== DESCRIPTION OF THE TASK ==
Every line of the data below should be retyped exactly.

== DATA TO USE ==
________________________

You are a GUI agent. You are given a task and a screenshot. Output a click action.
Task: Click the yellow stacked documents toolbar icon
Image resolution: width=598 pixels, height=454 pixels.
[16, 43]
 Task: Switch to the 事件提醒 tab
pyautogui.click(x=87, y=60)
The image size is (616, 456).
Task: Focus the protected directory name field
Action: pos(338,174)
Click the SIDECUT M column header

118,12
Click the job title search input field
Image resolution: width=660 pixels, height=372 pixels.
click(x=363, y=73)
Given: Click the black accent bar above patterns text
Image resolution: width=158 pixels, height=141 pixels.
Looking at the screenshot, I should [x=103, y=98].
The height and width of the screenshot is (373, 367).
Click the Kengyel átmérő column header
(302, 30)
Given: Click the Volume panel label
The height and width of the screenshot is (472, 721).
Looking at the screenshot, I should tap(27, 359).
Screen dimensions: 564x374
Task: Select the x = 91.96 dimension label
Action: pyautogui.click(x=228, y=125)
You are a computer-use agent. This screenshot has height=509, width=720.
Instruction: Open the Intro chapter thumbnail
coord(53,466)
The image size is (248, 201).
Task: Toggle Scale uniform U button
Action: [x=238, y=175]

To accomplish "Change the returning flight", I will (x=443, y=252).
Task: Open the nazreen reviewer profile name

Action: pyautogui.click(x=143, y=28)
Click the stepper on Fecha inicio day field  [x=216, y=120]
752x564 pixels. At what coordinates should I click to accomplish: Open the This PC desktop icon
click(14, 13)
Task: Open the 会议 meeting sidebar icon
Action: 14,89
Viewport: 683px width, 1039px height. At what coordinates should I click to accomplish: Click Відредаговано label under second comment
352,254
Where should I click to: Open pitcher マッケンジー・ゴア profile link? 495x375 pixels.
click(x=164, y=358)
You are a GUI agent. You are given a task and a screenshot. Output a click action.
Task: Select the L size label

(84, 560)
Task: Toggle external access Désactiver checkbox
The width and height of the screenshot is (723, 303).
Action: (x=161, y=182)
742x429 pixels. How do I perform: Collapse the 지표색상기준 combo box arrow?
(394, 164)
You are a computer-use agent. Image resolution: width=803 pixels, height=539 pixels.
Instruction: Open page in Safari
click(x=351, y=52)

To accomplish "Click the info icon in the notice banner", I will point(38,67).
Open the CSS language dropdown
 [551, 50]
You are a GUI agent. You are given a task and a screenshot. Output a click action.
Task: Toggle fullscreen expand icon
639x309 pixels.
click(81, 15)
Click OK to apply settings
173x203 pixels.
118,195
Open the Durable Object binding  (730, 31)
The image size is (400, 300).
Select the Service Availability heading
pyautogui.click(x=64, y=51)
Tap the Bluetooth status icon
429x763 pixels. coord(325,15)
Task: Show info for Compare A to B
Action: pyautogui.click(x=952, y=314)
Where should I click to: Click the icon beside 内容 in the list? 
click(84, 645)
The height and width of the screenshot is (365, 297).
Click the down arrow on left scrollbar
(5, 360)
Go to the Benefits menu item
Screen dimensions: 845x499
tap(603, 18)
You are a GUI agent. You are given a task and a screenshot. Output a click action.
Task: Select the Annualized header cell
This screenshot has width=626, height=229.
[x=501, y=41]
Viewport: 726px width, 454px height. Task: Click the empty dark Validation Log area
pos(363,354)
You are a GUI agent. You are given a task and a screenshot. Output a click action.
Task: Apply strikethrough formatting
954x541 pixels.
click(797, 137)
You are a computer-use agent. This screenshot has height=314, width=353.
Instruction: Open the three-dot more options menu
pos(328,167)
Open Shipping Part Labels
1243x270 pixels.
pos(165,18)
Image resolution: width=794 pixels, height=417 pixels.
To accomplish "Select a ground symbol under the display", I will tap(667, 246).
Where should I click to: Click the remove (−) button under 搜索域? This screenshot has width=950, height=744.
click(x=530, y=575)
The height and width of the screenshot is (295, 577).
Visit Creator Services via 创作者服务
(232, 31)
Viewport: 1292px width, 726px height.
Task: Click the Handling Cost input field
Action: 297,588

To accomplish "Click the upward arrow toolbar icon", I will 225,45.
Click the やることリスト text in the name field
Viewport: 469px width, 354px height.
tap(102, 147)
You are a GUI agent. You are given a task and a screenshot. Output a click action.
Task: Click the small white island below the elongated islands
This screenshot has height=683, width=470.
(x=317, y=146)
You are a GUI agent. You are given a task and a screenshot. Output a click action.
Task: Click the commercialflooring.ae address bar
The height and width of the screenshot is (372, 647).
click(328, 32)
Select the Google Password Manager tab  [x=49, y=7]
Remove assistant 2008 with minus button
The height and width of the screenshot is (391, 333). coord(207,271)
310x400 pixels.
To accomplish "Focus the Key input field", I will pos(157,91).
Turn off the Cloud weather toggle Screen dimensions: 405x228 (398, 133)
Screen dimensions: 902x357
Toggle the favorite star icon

________________________

== WRITTEN RESPONSE ==
You are a GUI agent. You are given a task and a screenshot. Output a click action.
Task: Click the yellow stacked documents toolbar icon
Image resolution: width=598 pixels, height=454 pixels.
[16, 43]
 Task: Switch to the 事件提醒 tab
pyautogui.click(x=87, y=60)
The image size is (616, 456).
Task: Focus the protected directory name field
Action: pos(338,174)
Click the SIDECUT M column header

118,12
Click the job title search input field
Image resolution: width=660 pixels, height=372 pixels.
click(x=363, y=73)
Given: Click the black accent bar above patterns text
Image resolution: width=158 pixels, height=141 pixels.
Looking at the screenshot, I should [x=103, y=98].
The height and width of the screenshot is (373, 367).
Click the Kengyel átmérő column header
(302, 30)
Given: Click the Volume panel label
The height and width of the screenshot is (472, 721).
Looking at the screenshot, I should tap(27, 359).
Screen dimensions: 564x374
Task: Select the x = 91.96 dimension label
Action: pyautogui.click(x=228, y=125)
You are a computer-use agent. This screenshot has height=509, width=720.
Instruction: Open the Intro chapter thumbnail
coord(53,466)
The image size is (248, 201).
Task: Toggle Scale uniform U button
Action: [x=238, y=175]

To accomplish "Change the returning flight", I will (x=443, y=252).
Task: Open the nazreen reviewer profile name

Action: pyautogui.click(x=143, y=28)
Click the stepper on Fecha inicio day field  [x=216, y=120]
752x564 pixels. At what coordinates should I click to accomplish: Open the This PC desktop icon
click(14, 13)
Task: Open the 会议 meeting sidebar icon
Action: 14,89
Viewport: 683px width, 1039px height. At what coordinates should I click to accomplish: Click Відредаговано label under second comment
352,254
Where should I click to: Open pitcher マッケンジー・ゴア profile link? 495x375 pixels.
click(x=164, y=358)
You are a GUI agent. You are given a task and a screenshot. Output a click action.
Task: Select the L size label

(84, 560)
Task: Toggle external access Désactiver checkbox
The width and height of the screenshot is (723, 303).
Action: (x=161, y=182)
742x429 pixels. How do I perform: Collapse the 지표색상기준 combo box arrow?
(394, 164)
You are a computer-use agent. Image resolution: width=803 pixels, height=539 pixels.
Instruction: Open page in Safari
click(x=351, y=52)

To accomplish "Click the info icon in the notice banner", I will point(38,67).
Open the CSS language dropdown
 [551, 50]
You are a GUI agent. You are given a task and a screenshot. Output a click action.
Task: Toggle fullscreen expand icon
639x309 pixels.
click(81, 15)
Click OK to apply settings
173x203 pixels.
118,195
Open the Durable Object binding  (730, 31)
The image size is (400, 300).
Select the Service Availability heading
pyautogui.click(x=64, y=51)
Tap the Bluetooth status icon
429x763 pixels. coord(325,15)
Task: Show info for Compare A to B
Action: pyautogui.click(x=952, y=314)
Where should I click to: Click the icon beside 内容 in the list? 
click(84, 645)
The height and width of the screenshot is (365, 297).
Click the down arrow on left scrollbar
(5, 360)
Go to the Benefits menu item
Screen dimensions: 845x499
tap(603, 18)
You are a GUI agent. You are given a task and a screenshot. Output a click action.
Task: Select the Annualized header cell
This screenshot has width=626, height=229.
[x=501, y=41]
Viewport: 726px width, 454px height. Task: Click the empty dark Validation Log area
pos(363,354)
You are a GUI agent. You are given a task and a screenshot. Output a click action.
Task: Apply strikethrough formatting
954x541 pixels.
click(797, 137)
You are a computer-use agent. This screenshot has height=314, width=353.
Instruction: Open the three-dot more options menu
pos(328,167)
Open Shipping Part Labels
1243x270 pixels.
pos(165,18)
Image resolution: width=794 pixels, height=417 pixels.
To accomplish "Select a ground symbol under the display", I will tap(667, 246).
Where should I click to: Click the remove (−) button under 搜索域? This screenshot has width=950, height=744.
click(x=530, y=575)
The height and width of the screenshot is (295, 577).
Visit Creator Services via 创作者服务
(232, 31)
Viewport: 1292px width, 726px height.
Task: Click the Handling Cost input field
Action: 297,588

To accomplish "Click the upward arrow toolbar icon", I will 225,45.
Click the やることリスト text in the name field
Viewport: 469px width, 354px height.
tap(102, 147)
You are a GUI agent. You are given a task and a screenshot. Output a click action.
Task: Click the small white island below the elongated islands
This screenshot has height=683, width=470.
(x=317, y=146)
You are a GUI agent. You are given a task and a screenshot. Output a click action.
Task: Click the commercialflooring.ae address bar
The height and width of the screenshot is (372, 647).
click(328, 32)
Select the Google Password Manager tab  [x=49, y=7]
Remove assistant 2008 with minus button
The height and width of the screenshot is (391, 333). coord(207,271)
310x400 pixels.
To accomplish "Focus the Key input field", I will pos(157,91).
Turn off the Cloud weather toggle Screen dimensions: 405x228 (398, 133)
Screen dimensions: 902x357
Toggle the favorite star icon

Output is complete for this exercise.